## TASK GOAL
Print the records exactly. Miss nothing.

## SUPPLIED RECORDS
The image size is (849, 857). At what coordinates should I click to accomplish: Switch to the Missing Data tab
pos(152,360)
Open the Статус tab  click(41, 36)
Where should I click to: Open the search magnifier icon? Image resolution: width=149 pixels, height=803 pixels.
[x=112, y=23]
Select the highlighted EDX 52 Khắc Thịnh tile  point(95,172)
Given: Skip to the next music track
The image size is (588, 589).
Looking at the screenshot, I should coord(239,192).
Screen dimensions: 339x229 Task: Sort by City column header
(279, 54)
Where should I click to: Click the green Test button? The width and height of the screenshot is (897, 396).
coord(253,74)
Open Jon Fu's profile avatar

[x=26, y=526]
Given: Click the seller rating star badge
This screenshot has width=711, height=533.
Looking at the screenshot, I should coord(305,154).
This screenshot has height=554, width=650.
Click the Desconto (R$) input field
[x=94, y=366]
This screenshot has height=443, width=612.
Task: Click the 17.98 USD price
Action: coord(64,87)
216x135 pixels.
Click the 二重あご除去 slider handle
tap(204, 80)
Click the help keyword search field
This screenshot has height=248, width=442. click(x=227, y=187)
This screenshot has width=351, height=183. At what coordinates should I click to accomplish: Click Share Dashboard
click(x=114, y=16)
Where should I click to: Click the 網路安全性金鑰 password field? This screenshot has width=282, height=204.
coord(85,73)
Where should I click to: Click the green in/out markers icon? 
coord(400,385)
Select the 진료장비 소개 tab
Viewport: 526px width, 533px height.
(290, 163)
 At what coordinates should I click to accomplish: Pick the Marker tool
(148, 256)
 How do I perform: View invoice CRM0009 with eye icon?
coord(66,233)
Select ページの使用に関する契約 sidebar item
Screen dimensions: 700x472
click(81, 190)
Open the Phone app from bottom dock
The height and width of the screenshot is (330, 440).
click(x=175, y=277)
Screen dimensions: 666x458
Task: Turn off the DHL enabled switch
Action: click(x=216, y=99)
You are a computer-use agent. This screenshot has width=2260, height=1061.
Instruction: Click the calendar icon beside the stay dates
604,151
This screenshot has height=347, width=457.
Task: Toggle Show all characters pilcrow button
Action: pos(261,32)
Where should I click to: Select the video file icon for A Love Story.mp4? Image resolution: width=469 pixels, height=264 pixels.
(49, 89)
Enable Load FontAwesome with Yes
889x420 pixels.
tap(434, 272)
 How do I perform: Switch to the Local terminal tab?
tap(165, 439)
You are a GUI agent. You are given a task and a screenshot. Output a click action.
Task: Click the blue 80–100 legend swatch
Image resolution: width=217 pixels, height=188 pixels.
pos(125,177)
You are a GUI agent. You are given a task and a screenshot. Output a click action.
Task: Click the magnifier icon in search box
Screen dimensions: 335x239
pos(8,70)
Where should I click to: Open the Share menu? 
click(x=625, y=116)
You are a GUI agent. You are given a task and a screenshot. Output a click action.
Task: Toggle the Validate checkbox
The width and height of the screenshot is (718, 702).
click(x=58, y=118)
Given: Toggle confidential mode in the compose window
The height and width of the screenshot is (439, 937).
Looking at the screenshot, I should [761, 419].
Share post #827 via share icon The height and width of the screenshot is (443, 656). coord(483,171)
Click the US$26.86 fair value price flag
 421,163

## RESULT FOR THIS TASK
The image size is (849, 857). At what coordinates should I click to accomplish: Switch to the Missing Data tab
pos(152,360)
Open the Статус tab  click(41, 36)
Where should I click to: Open the search magnifier icon? Image resolution: width=149 pixels, height=803 pixels.
[x=112, y=23]
Select the highlighted EDX 52 Khắc Thịnh tile  point(95,172)
Given: Skip to the next music track
The image size is (588, 589).
Looking at the screenshot, I should coord(239,192).
Screen dimensions: 339x229 Task: Sort by City column header
(279, 54)
Where should I click to: Click the green Test button? The width and height of the screenshot is (897, 396).
coord(253,74)
Open Jon Fu's profile avatar

[x=26, y=526]
Given: Click the seller rating star badge
This screenshot has width=711, height=533.
Looking at the screenshot, I should coord(305,154).
This screenshot has height=554, width=650.
Click the Desconto (R$) input field
[x=94, y=366]
This screenshot has height=443, width=612.
Task: Click the 17.98 USD price
Action: coord(64,87)
216x135 pixels.
Click the 二重あご除去 slider handle
tap(204, 80)
Click the help keyword search field
This screenshot has height=248, width=442. click(x=227, y=187)
This screenshot has width=351, height=183. At what coordinates should I click to accomplish: Click Share Dashboard
click(x=114, y=16)
Where should I click to: Click the 網路安全性金鑰 password field? This screenshot has width=282, height=204.
coord(85,73)
Where should I click to: Click the green in/out markers icon? 
coord(400,385)
Select the 진료장비 소개 tab
Viewport: 526px width, 533px height.
(290, 163)
 At what coordinates should I click to accomplish: Pick the Marker tool
(148, 256)
 How do I perform: View invoice CRM0009 with eye icon?
coord(66,233)
Select ページの使用に関する契約 sidebar item
Screen dimensions: 700x472
click(81, 190)
Open the Phone app from bottom dock
The height and width of the screenshot is (330, 440).
click(x=175, y=277)
Screen dimensions: 666x458
Task: Turn off the DHL enabled switch
Action: click(x=216, y=99)
You are a computer-use agent. This screenshot has width=2260, height=1061.
Instruction: Click the calendar icon beside the stay dates
604,151
This screenshot has height=347, width=457.
Task: Toggle Show all characters pilcrow button
Action: pos(261,32)
Where should I click to: Select the video file icon for A Love Story.mp4? Image resolution: width=469 pixels, height=264 pixels.
(49, 89)
Enable Load FontAwesome with Yes
889x420 pixels.
tap(434, 272)
 How do I perform: Switch to the Local terminal tab?
tap(165, 439)
You are a GUI agent. You are given a task and a screenshot. Output a click action.
Task: Click the blue 80–100 legend swatch
Image resolution: width=217 pixels, height=188 pixels.
pos(125,177)
You are a GUI agent. You are given a task and a screenshot. Output a click action.
Task: Click the magnifier icon in search box
Screen dimensions: 335x239
pos(8,70)
Where should I click to: Open the Share menu? 
click(x=625, y=116)
You are a GUI agent. You are given a task and a screenshot. Output a click action.
Task: Toggle the Validate checkbox
The width and height of the screenshot is (718, 702).
click(x=58, y=118)
Given: Toggle confidential mode in the compose window
The height and width of the screenshot is (439, 937).
Looking at the screenshot, I should [761, 419].
Share post #827 via share icon The height and width of the screenshot is (443, 656). coord(483,171)
Click the US$26.86 fair value price flag
 421,163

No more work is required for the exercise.